[Passage start]

I also tried with grep, but it didn't work because the sequences do not occupy a fixed number of lines:

grep -A 1 -f platyrrhini_or_accessions.txt platyrrhini_784ORs.fasta > filtered_platyrrhini_ORs.fasta

This captured the 229 headers but only 1 line from each sequence.

And lastly I used awk:

awk 'BEGIN {FS="|"} NR==FNR {accessions[$1]; next} 
     {if (substr($0, 1, 1) == ">") {seq_id = substr($0, 2); seq = $0} 
      else {seq = seq "\n" $0} 
      if (seq_id in accessions) {print seq_id "\n" seq}}' \
platyrrhini_or_accessions.txt platyrrhini_784ORs.fasta > filtered_platyrrhini_ORs.fasta

and the output file was empty.

I would really appreciate any help.


Solution

  • Using awk for this is a good idea but there are several issues with your code:

    • With seq_id = substr($0, 2) you assign not just the ID but the whole header minus the leading >.

    • With accessions[$1] the index you add to array accessions is the ID without the leading >. But the value of seq_id in seq_id in accessions has the leading >.

    • You decide to print while processing the header (inside the if (substr($0, 1, 1) == ">" {...}), so the rest of the sequence is not yet in your seq variable.

    • ...

    If the header lines always start with a > and no other lines start with a >, you can try:

    awk -F '|' '
      NR == FNR {accessions[">" $1]; next}
      /^>/ {to_print = $1 in accessions}
      to_print' platyrrhini_or_accessions.txt platyrrhini_784ORs.fasta
    

    awk statements are pattern-action pairs applied to the input records, where the action is executed if and only if the pattern is true for the current record. In your case records are regular lines.

    • The pattern of the first statement (NR == FNR) is true only for the lines of the first file. Its action (accessions[">" $1]; next) stores the ID found in platyrrhini_or_accessions.txt with an added leading > as index of the accessions array and moves to the next line (next), such that the 2 other statements are skipped.

[Passage end]

Goal: In the thread on filtering FASTA sequences with grep and awk, what did the grep attempt capture?

[Data shown start]

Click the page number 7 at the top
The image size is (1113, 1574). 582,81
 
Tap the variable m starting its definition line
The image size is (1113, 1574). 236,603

[Data shown end]

Completed exercise: The 229 headers, but only one line from each sequence.